▸ **SOURCE EXTRACT**:
=======

The Suburb P property

  1. Secondly, there is then the issue of the Suburb P property which has been described as a financial resource. I shall leave that as part of the adjustment in favour of the wife under s 75(2) on the basis that one day in the future, the husband may have access to it but it cannot have much weight because I know nothing about the likelihood of the husband being able to access it nor how he would get his one-third share with two other registered owners.

    FINAL SUBMISSIONS

  2. Mr Williams for the wife submitted that the Court should adopt a position that the wife was not now obliged to contribute towards the tax debt because the husband had access to the income stream. He submitted that in the alternative, it should be the amount at the time of separation which was conceded as $160,000.

  3. Mr Williams then addressed the valuation exercise of Mr N and repeated his approach taken in cross-examination. I have already dealt with that position.

  4. In respect of the business debt, Mr Williams proposed that an indemnity by the husband was not sufficient to protect the wife and that if the husband did not produce a discharge of the wife’s liability, the business should be sold. In my view, that would not advance the wife’s interests at all because her property interest would be most likely the target of the mortgagee because it is the most accessible asset.

  5. Whilst the aunt’s debt was contentious during the trial, Mr Williams accepted it in final submissions but said it was a matter for the Court as to whether it was to be called up. I have also dealt with that earlier.

  6. In terms of contribution, it was submitted that the wife’s contributions were greater than those of the husband or at least the same. For the reasons set out, I reject that. Although he acknowledged the problem of the impact of a future maintainable earnings valuation on s 75(2), as I mention below, Mr Williams submitted that the husband was retaining the greatest asset which was his earning capacity. What he did not say was that he was also taking the largest debt and could lose everything if the income stream was diminished and could not satisfy the debt. He urged the court to make a significant adjustment in favour of the wife.

=======

▸ **DATASET**:
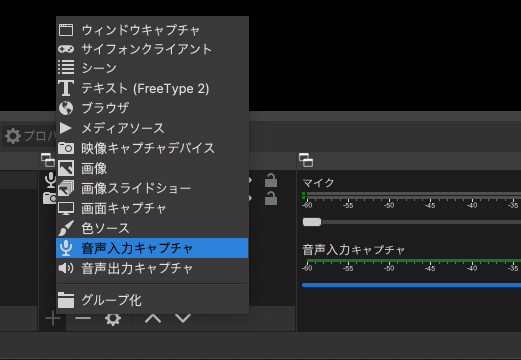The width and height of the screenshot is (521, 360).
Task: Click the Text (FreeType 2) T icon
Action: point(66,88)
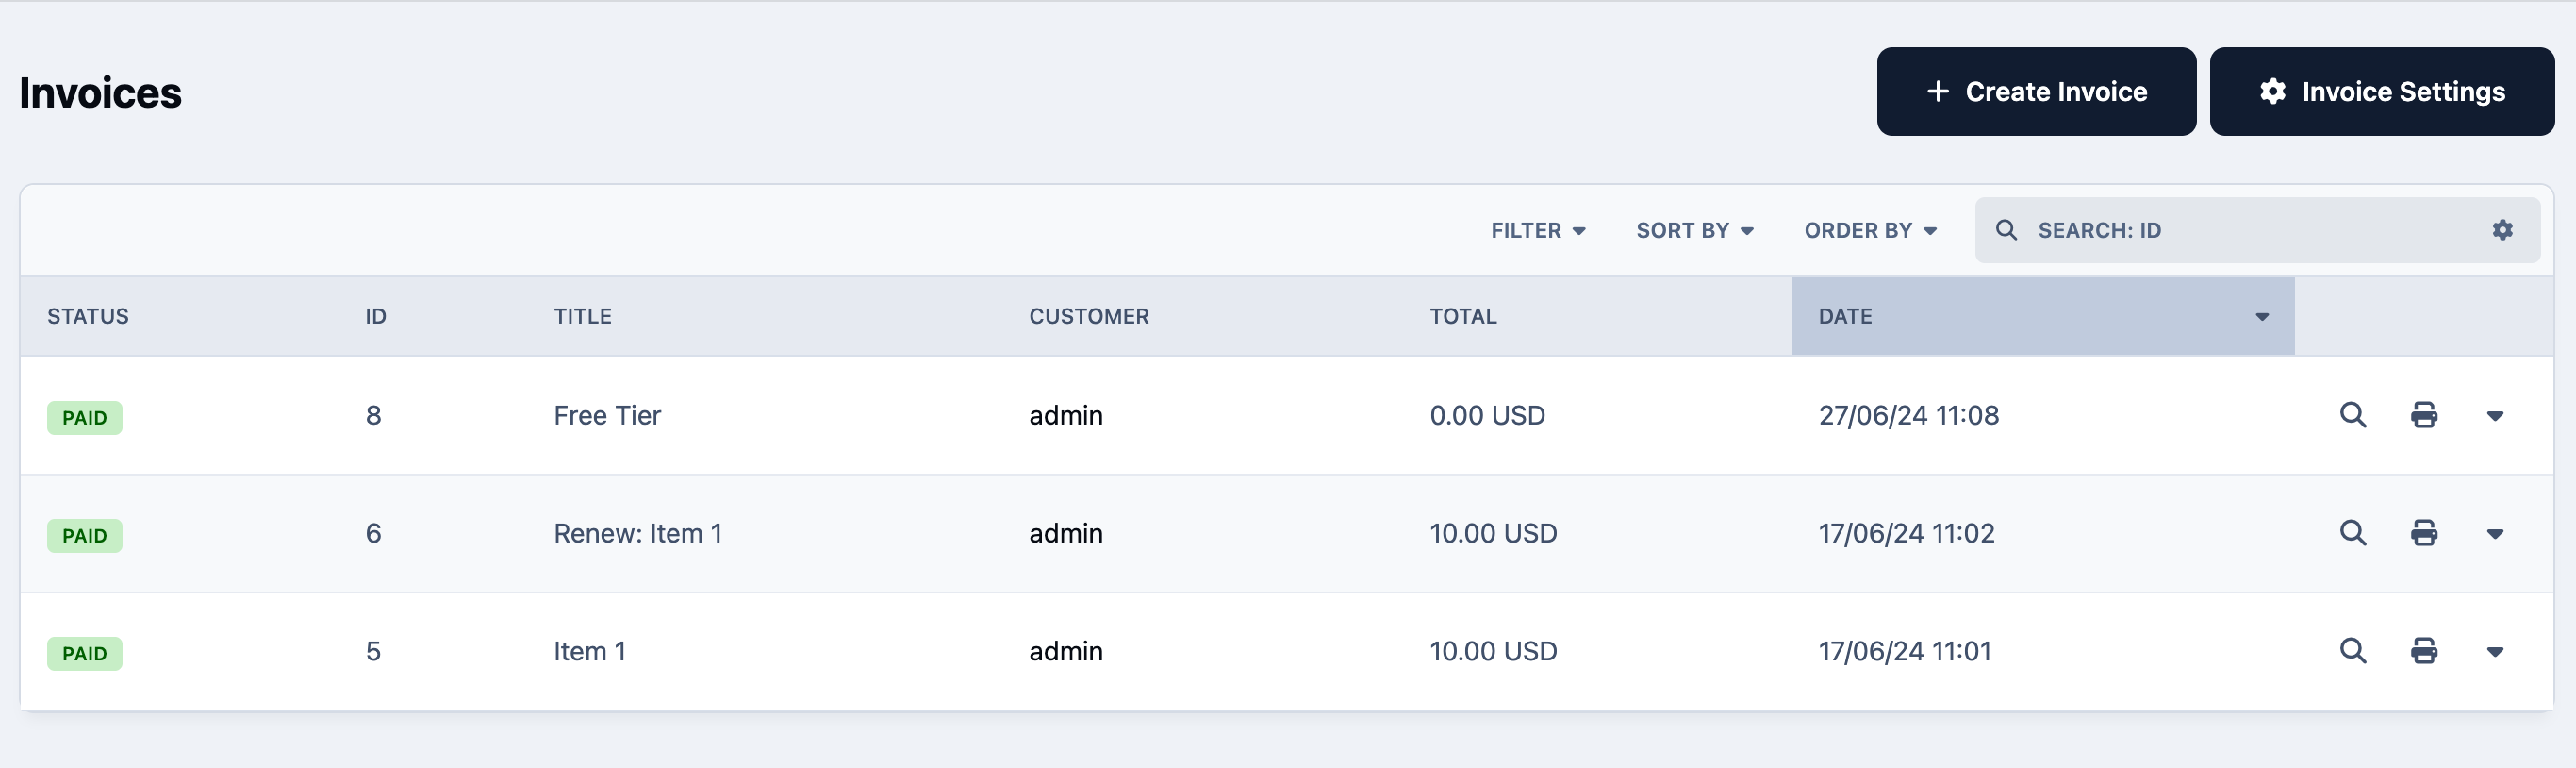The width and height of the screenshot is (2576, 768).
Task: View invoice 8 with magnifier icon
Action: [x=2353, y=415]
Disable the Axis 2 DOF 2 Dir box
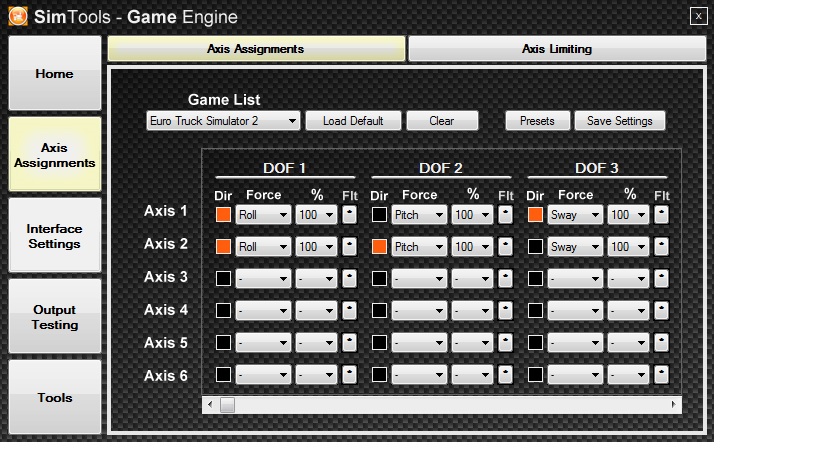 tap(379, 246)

=======

▸ **WORK TO COMPLETE**:
1. According to the judgment excerpt, what amount was conceded as the tax debt at the time of separation?
2. In the judgment excerpt, please substitute "income potential" for "earning capacity" and write out the passage between "6. In terms" and "of the wife.", inclusive.
The items come from a different source than the judgment excerpt.

▸ **SOLUTIONS TO THE TASKS**:
1. $160,000

2.
6. In terms of contribution, it was submitted that the wife’s contributions were greater than those of the husband or at least the same. For the reasons set out, I reject that. Although he acknowledged the problem of the impact of a future maintainable earnings valuation on s 75(2), as I mention below, Mr Williams submitted that the husband was retaining the greatest asset which was his income potential. What he did not say was that he was also taking the largest debt and could lose everything if the income stream was diminished and could not satisfy the debt. He urged the court to make a significant adjustment in favour of the wife.